Security Theatre at Coinbase: After the Breach, PR Spin Replaces Accountability

OPINION: I’m sure the PR team at Coinbase are high-fiving each other for a job well done with their recent self aggrandizing ‘Protecting Our Customers – Standing Up to Extortionists’ blog post. They shouldn’t be.

Coinbase wants credit for cleaning up a mess it created. In a blog post published this week, the company detailed a serious data breach involving the theft of customer information — but the real story is how easily the breach occurred, and how hard Coinbase is now trying to spin the incident into a PR win.

The facts are these: Coinbase customer support agents were bribed by cybercriminals to hand over sensitive customer data — names, addresses, contact details, masked social security numbers, bank information, and even government ID images. Armed with this, the attackers carried out social engineering scams targeting Coinbase users and demanded a $20 million ransom from Coinbase to cover it up. Coinbase says it refused to pay — instead setting up a $20 million “bounty” for information leading to the attackers’ arrest. Heroes right?

But let’s be clear: this wasn’t a clever external hack. It was an inside job enabled by weak internal controls, poor operational oversight, and an overreliance on offshore support staff. Coinbase goes out of its way to blame “rogue overseas support agents,” as if geographic distance from ‘America’ somehow implies moral deficiency.  I’m sure these rogues were all highly valued employees… before they weren’t. That’s not just lazy — it’s deflection.

If Coinbase outsourced support roles to cut costs or to scale globally (as every crypto exchange that wants to go global as bad as they do must), it also bears the responsibility for vetting, training, and securing those very staff. Don’t blame the agents for being overseas. Blame the company for leaving the gate open.

Now, in the aftermath, Coinbase is rolling out a laundry list of security measures — opening a U.S. support hub, strengthening monitoring tools, implementing “scam-awareness prompts,” and adding withdrawal ID checks. All of which begs the obvious question: Why weren’t these protections in place years ago?

Coinbase has been around since 2012. Let me say that again – 2012. The company has been around for every kind of crypto scam, hack, rug pull, and phishing campaign imaginable. The idea that only now — in 2025 — it’s building institutional-grade internal threat defenses is stunning. These are not “enhancements.” These are belated repairs to a roof that was obviously leaking. The barn door isn’t just open — the horses are halfway around the world.

And then there’s the sleight-of-hand: the chest-thumping pronoucement that Coinbase Prime wasn’t affected, as though that proves something about its superior architecture. Maybe it is better. Or maybe it just got lucky. Either way, the implication is clear: if you’re a whale, you’re fine. If you’re a retail user, sorry — but we will reimburse you and expect a thank-you note.

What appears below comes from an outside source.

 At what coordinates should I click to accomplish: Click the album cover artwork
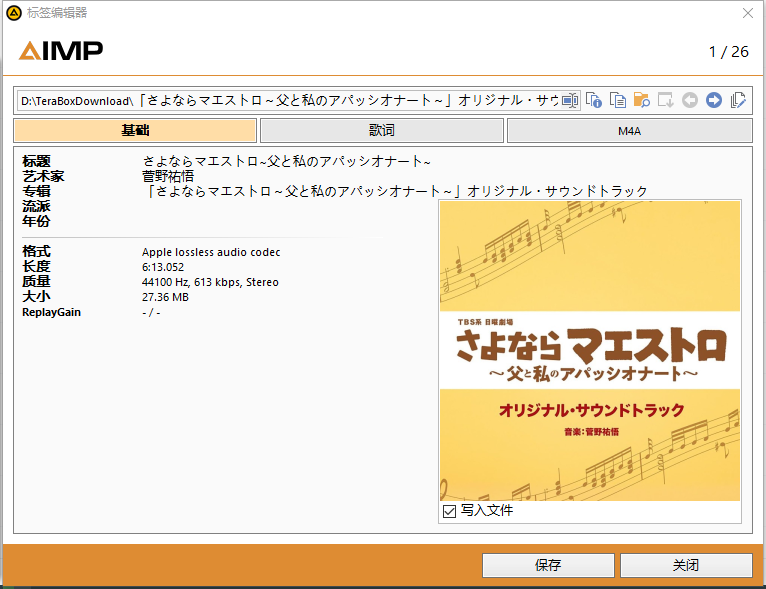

And of course, don’t forget the number fudgering and minimization. Coinbase says data from only “a small subset of customers” was compromised. They say it was “less than 1% of Coinbase monthly transacting users”. Oh, well that’s basically nobody right? Except if you have over 100 million customers (which Coinbase does) – 1% is a million people. Mmmm – quite the “small subset”. Hopefully they weren’t all “transacting” – whatever that means.

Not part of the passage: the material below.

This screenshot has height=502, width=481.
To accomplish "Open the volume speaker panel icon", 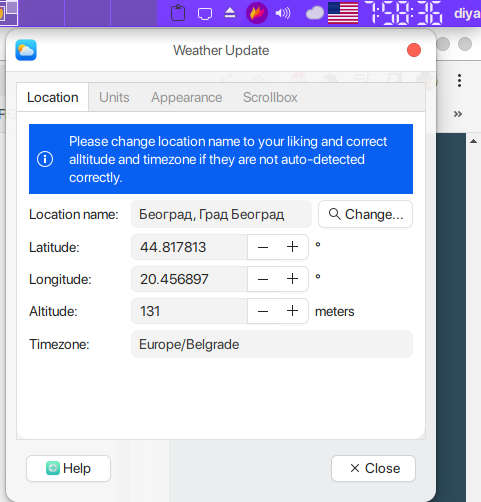I will click(283, 13).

Yes, Coinbase says it will reimburse affected customers. That is not heroic. That is minimum accountability. When your own support agents hand over customer information to criminals, paying back lost funds is the least you can do. Don’t act like that’s a bold act of consumer advocacy.

Let’s also not ignore another chilling part of the disclosure: the attackers got hold of government ID images – from passports and driver’s licenses. That’s probably enough to open accounts, commit fraud, or harass victims. Coinbase glosses over this with corporate brevity — but for the “small subset”, that data is now permanently out there.

Coinbase wants praise for refusing to pay the ransom and instead creating a $20 million bounty. Hey guys – you’re a public company – of course you couldn’t cover it up. But this isn’t a Hollywood movie. The real issue isn’t whether they paid the bad guys — it’s that they let this happen in the first place.

In the crypto world, trust is currency. Coinbase has long marketed itself as the safe, compliant, institutional-grade exchange – and to be fair, most of the time they’re better than most at that. But this breach reveals something deeper: even after 13 years in the crypto business, with billions in custody and a public listing, Coinbase still wasn’t secure enough.

So no, this is not a victory lap. It’s a cautionary tale — not just for users, but for every crypto company that has grown faster than it has secured itself. Coinbase was breached by its own choices, it certainly doesn’t deserve a round of applause.